= Text shown =
────────────────────────────────────────

The issue thus becomes whether this request turned the consensual encounter into a seizure. In
People v. Walter, 374 Ill. App. 3d 763 (2007), this court acknowledged that there was ample foreign
authority to support a holding that submission to field sobriety testing constituted a seizure under
the fourth amendment (id. at 767-771 (citing cases)), but declined to adopt a per se rule because
the determination depended on the circumstances surrounding the request and the nature of the
request itself (id. at 772). The court explained that it need not address the issue because, even
assuming the request to perform field sobriety tests was a seizure in that case, the testing was
justified under the fourth amendment. Id. at 773.
- 34 - ¶ 74 As in Walter, we need not decide whether defendant was seized when he submitted to field
sobriety testing because, even assuming a seizure occurred at that point, the seizure did not run
afoul of the fourth amendment. The administration of field sobriety testing “requires only
reasonable suspicion unless the circumstances otherwise show that an arrest took place.” Id.
Factors relevant to determining whether a defendant has been arrested for DUI are: “ ‘(1) the
issuance of a citation; (2) the administration of field sobriety tests; (3) the transportation to a police
station [citation]; (4) the police officer’s continuing possession of an individual’s driver’s license;
(5) the handcuffing of the individual or the placing of the individual in the squad car [citation];
and (6) the duration of the individual’s detention [citation].’ ” Id. (quoting People v. Fortney, 297
Ill. App. 3d 79, 86 (1998)).
¶ 75 Based on the foregoing factors, defendant was not under arrest when Loyd asked him to
perform field sobriety tests. Other than retaining defendant’s driver’s license and requesting that
he perform field sobriety tests, defendant had not been issued a citation, handcuffed, placed in a
squad car, or transported to a police station. Under these circumstances, defendant was not under
arrest at the time he submitted to field sobriety testing. Village of Lincolnshire v. Kelly, 389 Ill.

────────────────────────────────────────

= Task inputs =

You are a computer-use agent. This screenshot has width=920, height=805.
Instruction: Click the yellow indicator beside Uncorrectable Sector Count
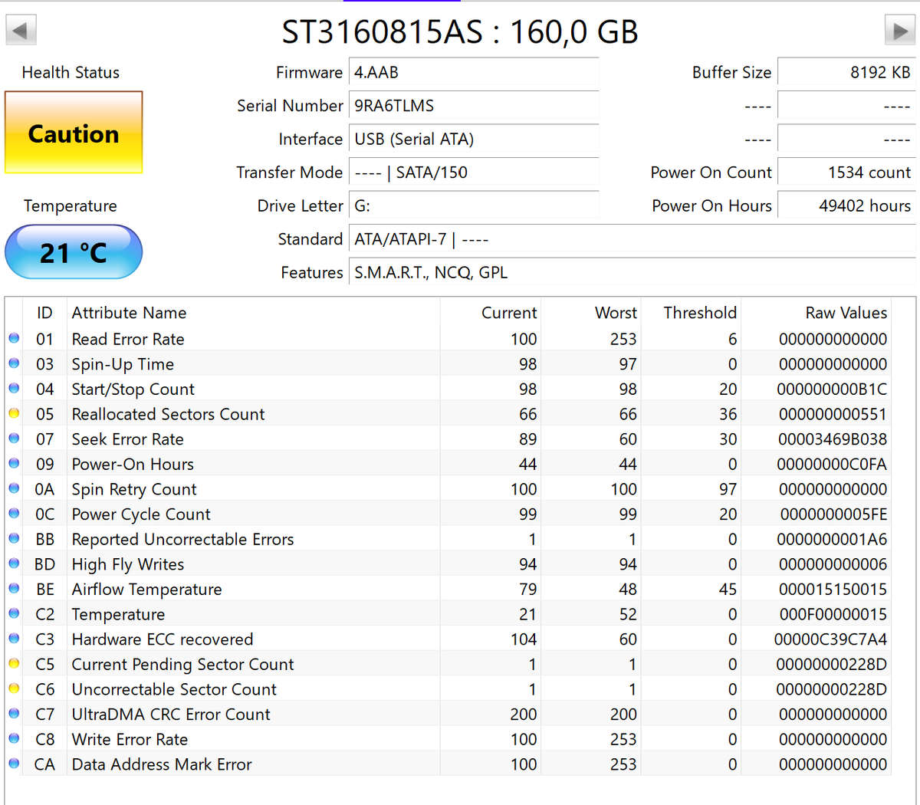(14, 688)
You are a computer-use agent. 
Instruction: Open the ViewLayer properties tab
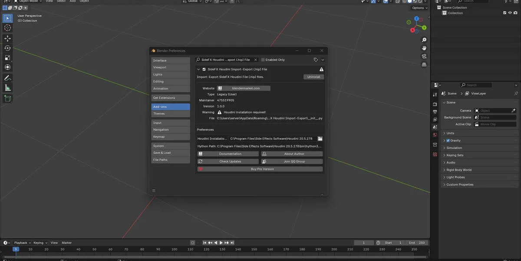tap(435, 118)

────────────────────────────────────────

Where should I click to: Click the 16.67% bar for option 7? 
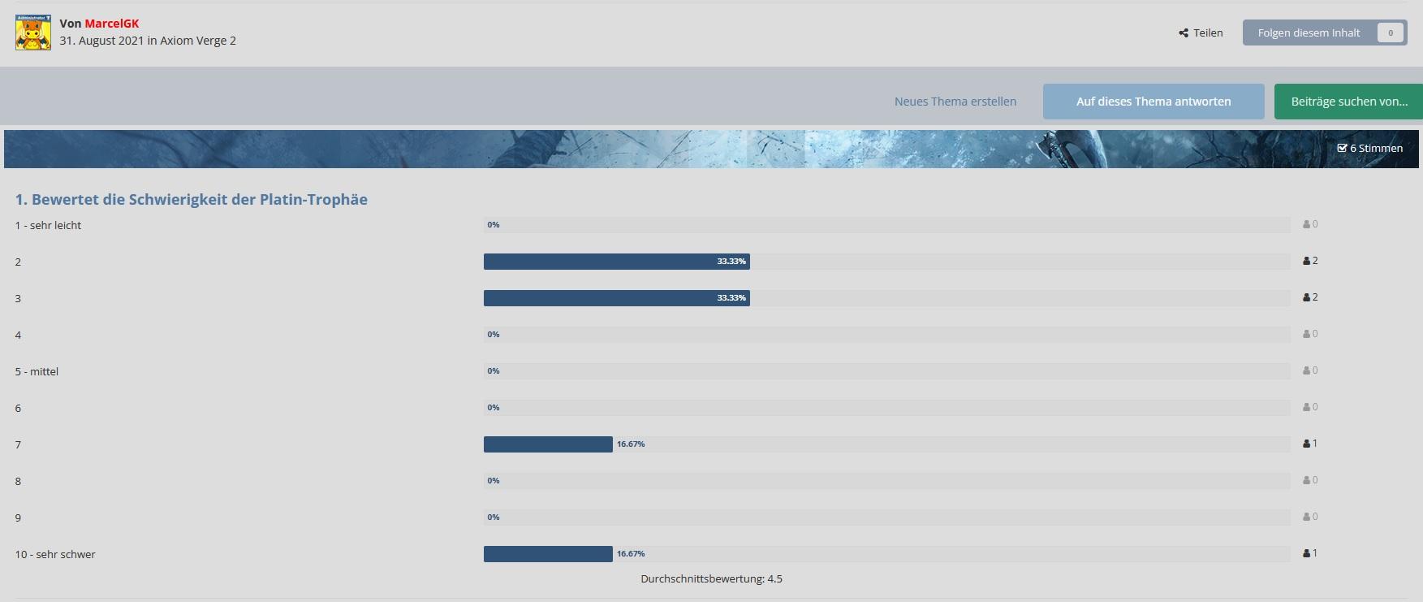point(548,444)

────────────────────────────────────────

= Work to complete =
1 - Write out the passage on field sobriety testing word for word, beginning at the words "Factors relevant to" and stopping after "79, 86 (1998)).".
2 - In the rows, update the lines starting at the one that contains "You are a computer-use agent. This" and ending after the one that contains "tap(435, 118)" so that "Instruction" becomes "Task", with nothing else changed. Give only those lines, and leave out the pictures.
The rows have nothing to do with the passage on field sobriety testing.

= Answers provided =
1 -
Factors relevant to determining whether a defendant has been arrested for DUI are: “ ‘(1) the
issuance of a citation; (2) the administration of field sobriety tests; (3) the transportation to a police
station [citation]; (4) the police officer’s continuing possession of an individual’s driver’s license;
(5) the handcuffing of the individual or the placing of the individual in the squad car [citation];
and (6) the duration of the individual’s detention [citation].’ ” Id. (quoting People v. Fortney, 297
Ill. App. 3d 79, 86 (1998)).

2 -
You are a computer-use agent. This screenshot has width=920, height=805.
Task: Click the yellow indicator beside Uncorrectable Sector Count
(14, 688)
You are a computer-use agent. 
Task: Open the ViewLayer properties tab
tap(435, 118)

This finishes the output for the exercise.